Domingo, 17 de Abril de 2015.
Há apenas
dois dias, o presidente da Câmara foi alvo de mais um denúncia. Em sua delação
premiada, o empresário Ricardo Pernambuco, dono da Carioca Engenharia,
confessou ter pago a ele uma propina de R$ 52 milhões, em 36 parcelas (leia
mais aqui).
Neste
domingo, será Cunha, um dos políticos mais corruptos da história do País, o
regente de um espetáculo grotesco. Depois de definir as regras a seu
bel-prazer, marcando uma votação de impeachment para uma tarde de domingo sem
futebol, ele poderá liderar o afastamento da presidente Dilma Rousseff, que
teve 54 milhões de votos e é reconhecida como honesta até por seus adversários.
Num mundo
normal, Cunha já teria sido afastado por seus pares, na Câmara, ou pelo Supremo
Tribunal Federal. Mas, como bem definiu a Organização dos Estados Americanos,
tudo está ao contrário no Brasil. São os corruptos que julgam a presidente
honesta, tese que foi estampada nos mais respeitados jornais do mundo, como New
York Times, El Pais, Guardian, Independent e Washington Post (leia mais aqui sobre a reportagem do NYT).
De onde
vem, portanto, a força de Cunha? De um lado, ele se aliou aos derrotados na
eleição presidencial de 2014, como o senador Aécio Neves (PSDB-MG), que estarão
para sempre associados a um movimento golpista liderado por um corrupto.

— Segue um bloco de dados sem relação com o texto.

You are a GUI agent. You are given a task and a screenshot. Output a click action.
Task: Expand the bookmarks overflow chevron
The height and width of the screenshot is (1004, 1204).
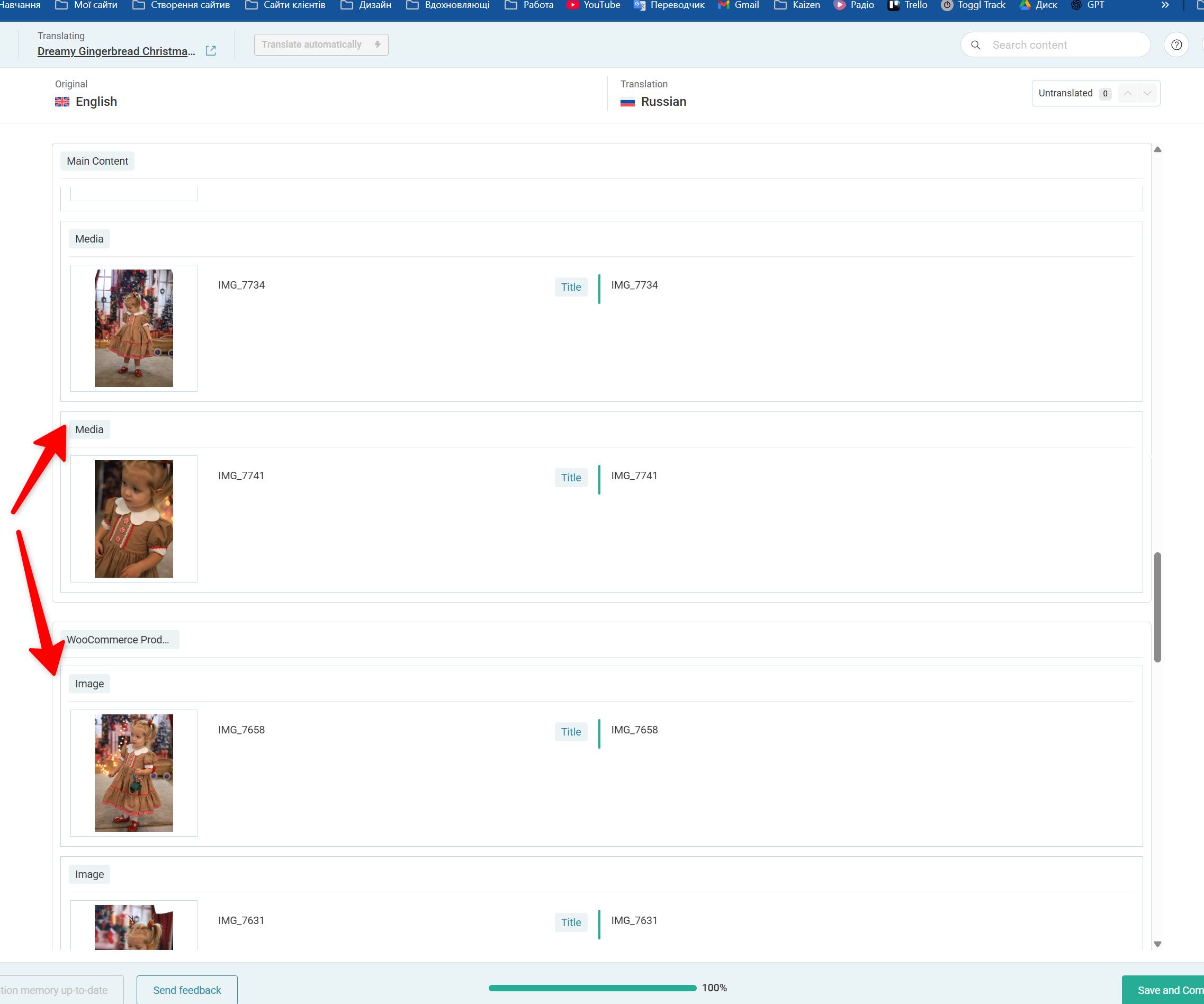coord(1164,5)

De
outro, ao que tudo indica, os esquemas Cunha não arrecadavam recursos apenas
para o deputado, mas sim para toda uma bancada mantida por ele.
Ontem, o
deputado Silvio Costa tocou na ferida, ao dizer que o parlamento brasileiro tem
medo da maior de todas as delações premiadas: a de Eduardo Cunha. É daí que vem
a sua força, que pode ser capaz de destruir a democracia brasileira.